**Activity**
From the line that contains "2024年7月 (719, 2030)" to the end of the entries, write out every line exactly, including both ends, and nothing more.

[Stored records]
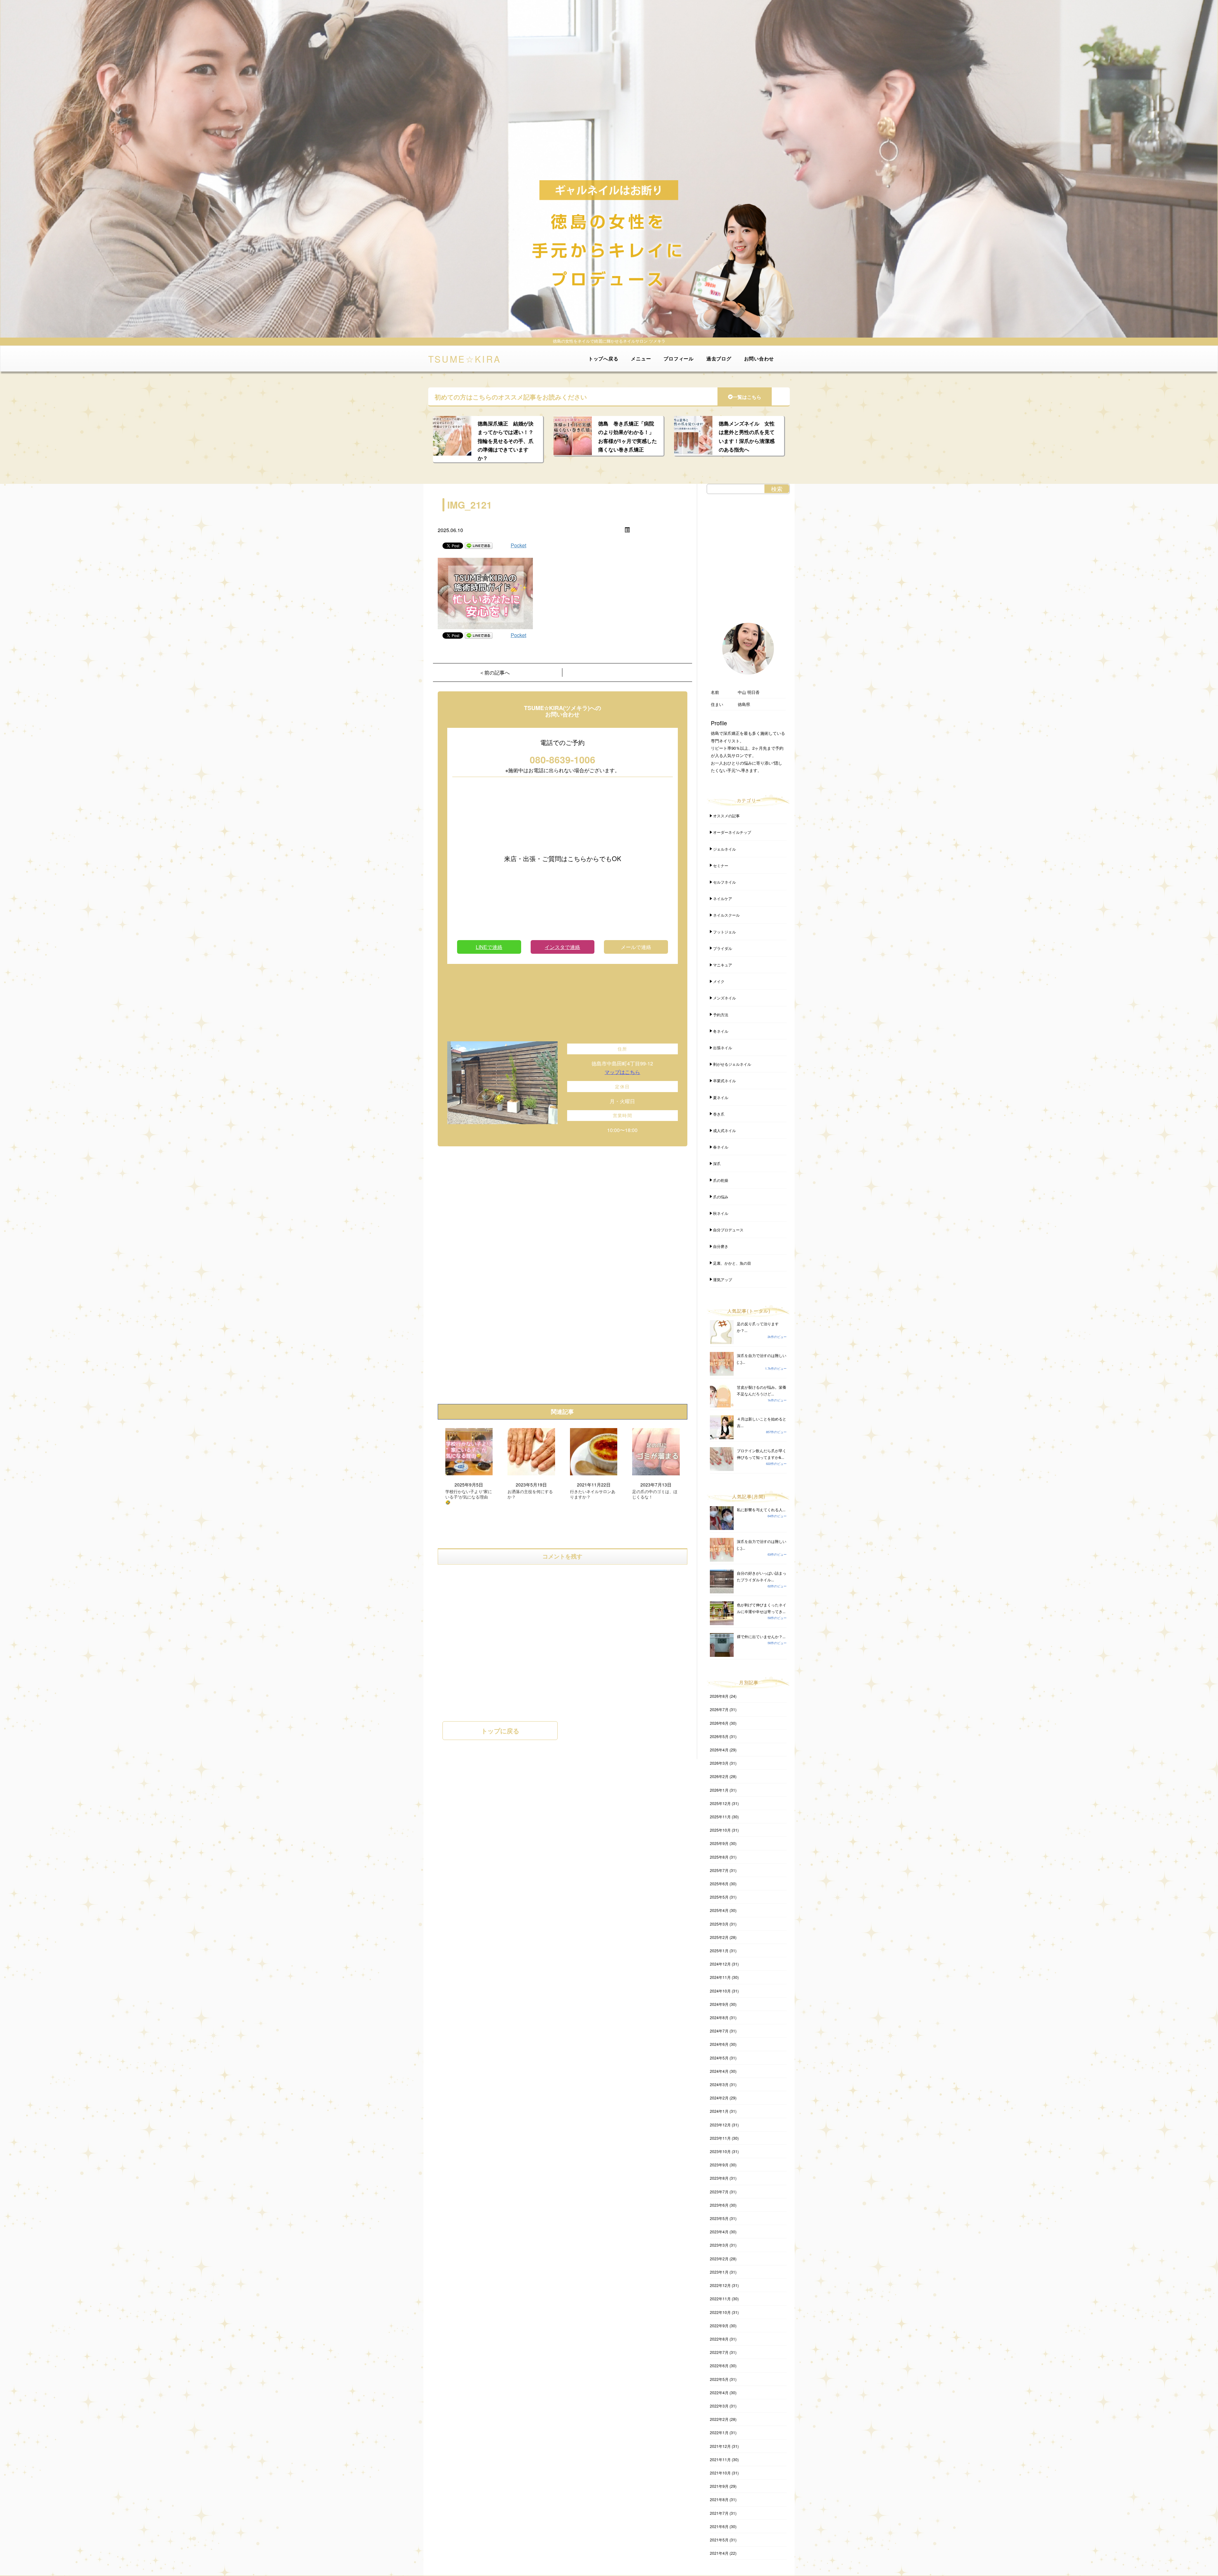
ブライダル (722, 948)
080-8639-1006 (562, 759)
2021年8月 (719, 2499)
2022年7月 (719, 2352)
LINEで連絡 (489, 947)
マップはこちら (622, 1072)
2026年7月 (719, 1709)
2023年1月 (719, 2272)
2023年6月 (719, 2205)
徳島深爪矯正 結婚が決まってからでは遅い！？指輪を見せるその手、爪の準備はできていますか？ (506, 441)
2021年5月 (719, 2539)
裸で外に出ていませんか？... (761, 1636)
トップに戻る (500, 1730)
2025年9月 (719, 1843)
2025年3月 (719, 1924)
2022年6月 (719, 2365)
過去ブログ (718, 358)
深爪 (717, 1163)
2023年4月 (719, 2231)
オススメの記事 (726, 815)
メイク (718, 981)
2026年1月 (719, 1790)
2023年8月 (719, 2178)
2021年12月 (720, 2446)
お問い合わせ (759, 358)
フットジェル (724, 931)
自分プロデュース (728, 1229)
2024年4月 (719, 2071)
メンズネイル (724, 997)
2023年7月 (719, 2191)
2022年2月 (719, 2419)
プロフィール (679, 358)
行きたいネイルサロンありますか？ (592, 1494)
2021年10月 (720, 2472)
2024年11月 (720, 1977)
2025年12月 (720, 1803)
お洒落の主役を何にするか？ (530, 1494)
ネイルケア (722, 898)
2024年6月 (719, 2044)
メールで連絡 (636, 947)
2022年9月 (719, 2325)
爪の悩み (720, 1196)
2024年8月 (719, 2017)
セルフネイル (724, 882)
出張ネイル (722, 1047)
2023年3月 (719, 2245)
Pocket (518, 545)
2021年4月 (719, 2553)
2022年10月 (720, 2312)
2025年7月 (719, 1870)
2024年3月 (719, 2084)
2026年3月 (719, 1763)
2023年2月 (719, 2258)
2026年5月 (719, 1736)
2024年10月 (720, 1990)
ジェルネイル (724, 849)
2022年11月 (720, 2298)
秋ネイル (720, 1213)
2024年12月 (720, 1964)
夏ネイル (720, 1097)
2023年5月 (719, 2218)
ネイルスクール (726, 915)
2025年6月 (719, 1883)
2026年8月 (719, 1696)
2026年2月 (719, 1776)
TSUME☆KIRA (464, 358)
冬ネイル (720, 1031)
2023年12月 (720, 2124)
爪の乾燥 (720, 1180)
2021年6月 (719, 2526)
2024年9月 (719, 2004)
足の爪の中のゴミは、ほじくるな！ (655, 1494)
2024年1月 (719, 2111)
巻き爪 (718, 1114)
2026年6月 (719, 1723)
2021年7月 (719, 2513)
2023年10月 (720, 2151)
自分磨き (720, 1246)
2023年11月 (720, 2138)
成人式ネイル (724, 1130)
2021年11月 (720, 2459)
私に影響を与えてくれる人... (761, 1509)
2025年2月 (719, 1937)
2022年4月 (719, 2392)
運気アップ (722, 1279)
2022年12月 (720, 2285)
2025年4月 (719, 1910)
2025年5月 (719, 1897)
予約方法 (720, 1014)
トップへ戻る (603, 358)
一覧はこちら (747, 396)
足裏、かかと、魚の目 (732, 1263)
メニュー (641, 358)
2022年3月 (719, 2405)
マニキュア (722, 964)
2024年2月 (719, 2097)
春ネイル (720, 1147)
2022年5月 (719, 2379)
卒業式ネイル (724, 1080)
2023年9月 (719, 2164)
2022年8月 (719, 2339)
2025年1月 (719, 1950)
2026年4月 (719, 1749)
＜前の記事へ (494, 672)
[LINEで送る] (479, 545)
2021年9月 (719, 2486)
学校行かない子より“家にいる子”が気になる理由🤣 (468, 1497)
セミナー (720, 865)
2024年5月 (719, 2057)
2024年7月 (719, 2030)
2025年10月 (720, 1830)
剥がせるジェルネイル (732, 1064)
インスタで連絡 (562, 947)
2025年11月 (720, 1816)
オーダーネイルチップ (732, 832)
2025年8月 (719, 1857)
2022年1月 (719, 2432)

**Result of this exercise**
2024年7月 (719, 2030)
2025年10月 (720, 1830)
剥がせるジェルネイル (732, 1064)
インスタで連絡 (562, 947)
2025年11月 (720, 1816)
オーダーネイルチップ (732, 832)
2025年8月 (719, 1857)
2022年1月 (719, 2432)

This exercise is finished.